Task description -
Reproduce every item below verbatim, one per line.

────────

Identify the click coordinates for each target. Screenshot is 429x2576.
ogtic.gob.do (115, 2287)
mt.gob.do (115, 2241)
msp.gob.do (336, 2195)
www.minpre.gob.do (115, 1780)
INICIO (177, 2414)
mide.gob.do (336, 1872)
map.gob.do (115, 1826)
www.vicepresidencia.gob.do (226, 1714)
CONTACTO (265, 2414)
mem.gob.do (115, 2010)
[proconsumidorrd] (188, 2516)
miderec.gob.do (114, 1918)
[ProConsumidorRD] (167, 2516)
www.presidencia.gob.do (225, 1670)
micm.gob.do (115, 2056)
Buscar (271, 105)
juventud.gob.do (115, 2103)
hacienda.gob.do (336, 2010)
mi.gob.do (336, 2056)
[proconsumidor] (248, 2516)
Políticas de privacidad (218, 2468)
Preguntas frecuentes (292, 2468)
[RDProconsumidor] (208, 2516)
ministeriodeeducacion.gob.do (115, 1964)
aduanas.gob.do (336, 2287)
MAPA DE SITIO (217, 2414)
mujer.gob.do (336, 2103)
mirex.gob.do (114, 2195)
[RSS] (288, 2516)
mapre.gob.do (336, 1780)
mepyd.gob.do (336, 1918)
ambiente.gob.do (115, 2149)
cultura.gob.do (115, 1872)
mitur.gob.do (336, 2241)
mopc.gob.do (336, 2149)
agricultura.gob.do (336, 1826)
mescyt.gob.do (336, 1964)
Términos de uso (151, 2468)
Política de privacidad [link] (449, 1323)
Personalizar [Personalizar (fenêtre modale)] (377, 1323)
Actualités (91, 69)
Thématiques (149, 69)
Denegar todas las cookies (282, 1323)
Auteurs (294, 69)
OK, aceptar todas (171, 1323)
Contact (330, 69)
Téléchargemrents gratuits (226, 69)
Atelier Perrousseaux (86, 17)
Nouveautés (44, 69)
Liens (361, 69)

────────

Result -
Identify the click coordinates for each target. Screenshot is 429x2576.
ogtic.gob.do (115, 2287)
mt.gob.do (115, 2241)
msp.gob.do (336, 2195)
www.minpre.gob.do (115, 1780)
INICIO (177, 2414)
mide.gob.do (336, 1872)
map.gob.do (115, 1826)
www.vicepresidencia.gob.do (226, 1714)
CONTACTO (265, 2414)
mem.gob.do (115, 2010)
[proconsumidorrd] (188, 2516)
miderec.gob.do (114, 1918)
[ProConsumidorRD] (167, 2516)
www.presidencia.gob.do (225, 1670)
micm.gob.do (115, 2056)
Buscar (271, 105)
juventud.gob.do (115, 2103)
hacienda.gob.do (336, 2010)
mi.gob.do (336, 2056)
[proconsumidor] (248, 2516)
Políticas de privacidad (218, 2468)
Preguntas frecuentes (292, 2468)
[RDProconsumidor] (208, 2516)
ministeriodeeducacion.gob.do (115, 1964)
aduanas.gob.do (336, 2287)
MAPA DE SITIO (217, 2414)
mujer.gob.do (336, 2103)
mirex.gob.do (114, 2195)
[RSS] (288, 2516)
mapre.gob.do (336, 1780)
mepyd.gob.do (336, 1918)
ambiente.gob.do (115, 2149)
cultura.gob.do (115, 1872)
mitur.gob.do (336, 2241)
mopc.gob.do (336, 2149)
agricultura.gob.do (336, 1826)
mescyt.gob.do (336, 1964)
Términos de uso (151, 2468)
Política de privacidad [link] (449, 1323)
Personalizar [Personalizar (fenêtre modale)] (377, 1323)
Actualités (91, 69)
Thématiques (149, 69)
Denegar todas las cookies (282, 1323)
Auteurs (294, 69)
OK, aceptar todas (171, 1323)
Contact (330, 69)
Téléchargemrents gratuits (226, 69)
Atelier Perrousseaux (86, 17)
Nouveautés (44, 69)
Liens (361, 69)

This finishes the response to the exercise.